Written By The Wagnerian on Friday 19 December 2014 | 1:25:00 am


While a typically pedestrian interview in someways - but one has to consider its audience and the journalists need to write for that audience - Rupert Christiansen's recent discussion with Nina Stemme, never-the-less produced some interesting moments.

Discussing the relationship between Tristan and  Isolde for example, she told him, “I used to be preoccupied with conveying Isolde’s status as a Princess and the reasons that she hated the love that she felt for Tristan – issues that dominate the first act. Now I’ve become more fascinated with what she feels about death.
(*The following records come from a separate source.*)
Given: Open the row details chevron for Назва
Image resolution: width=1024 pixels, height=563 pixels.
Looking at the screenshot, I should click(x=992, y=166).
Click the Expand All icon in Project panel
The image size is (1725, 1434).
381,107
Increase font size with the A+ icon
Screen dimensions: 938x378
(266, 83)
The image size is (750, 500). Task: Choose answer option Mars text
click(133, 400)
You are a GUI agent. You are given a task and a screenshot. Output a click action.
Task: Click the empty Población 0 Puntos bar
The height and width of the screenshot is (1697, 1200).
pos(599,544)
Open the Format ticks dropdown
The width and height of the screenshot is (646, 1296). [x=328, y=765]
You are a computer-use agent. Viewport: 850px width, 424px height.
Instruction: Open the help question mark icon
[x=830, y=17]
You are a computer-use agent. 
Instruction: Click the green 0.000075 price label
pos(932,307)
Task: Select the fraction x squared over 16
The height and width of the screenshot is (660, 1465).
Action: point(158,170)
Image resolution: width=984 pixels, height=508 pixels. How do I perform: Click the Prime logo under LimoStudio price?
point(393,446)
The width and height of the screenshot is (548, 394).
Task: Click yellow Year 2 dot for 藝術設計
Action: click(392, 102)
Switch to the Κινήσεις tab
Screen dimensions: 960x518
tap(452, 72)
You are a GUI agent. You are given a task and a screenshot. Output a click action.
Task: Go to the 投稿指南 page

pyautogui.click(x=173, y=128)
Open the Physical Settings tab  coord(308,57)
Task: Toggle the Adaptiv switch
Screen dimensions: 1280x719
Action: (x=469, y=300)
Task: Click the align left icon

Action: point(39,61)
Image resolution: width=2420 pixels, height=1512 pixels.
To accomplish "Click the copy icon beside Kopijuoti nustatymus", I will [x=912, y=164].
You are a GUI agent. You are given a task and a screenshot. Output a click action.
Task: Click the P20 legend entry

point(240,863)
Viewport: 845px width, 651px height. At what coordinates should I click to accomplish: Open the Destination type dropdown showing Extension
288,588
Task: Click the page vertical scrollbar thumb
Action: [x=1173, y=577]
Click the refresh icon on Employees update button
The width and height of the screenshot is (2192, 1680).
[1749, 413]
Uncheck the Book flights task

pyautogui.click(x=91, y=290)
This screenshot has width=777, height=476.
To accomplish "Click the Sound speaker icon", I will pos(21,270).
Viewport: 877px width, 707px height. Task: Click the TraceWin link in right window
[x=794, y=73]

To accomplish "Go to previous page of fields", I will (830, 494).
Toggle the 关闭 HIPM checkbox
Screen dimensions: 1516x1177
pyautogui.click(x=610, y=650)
Tristan has always been suicidal, because he can’t believe he will ever be loved, but for her the idea of death as an escape is a new one.”

And as to the  work itself, "“What some people don’t realise is that Tristan is a chamber opera, delicately analysing the most intimate feelings. So I find more abstract productions difficult: it reads so much better if it seems human and specific."

And what of Brünnhilde? “For a long time, I thought Brünnhilde wasn’t really for me, and I still think very carefully before I commit,” she says. “I want to know who is conducting, who my colleagues will be, and what the production is like. But she’s inside me now. I need to sing her more, and I shall.” While Kundry must wait it would seem, “It will come, it’s in the diary. But first I have to get Elektra under my belt. ”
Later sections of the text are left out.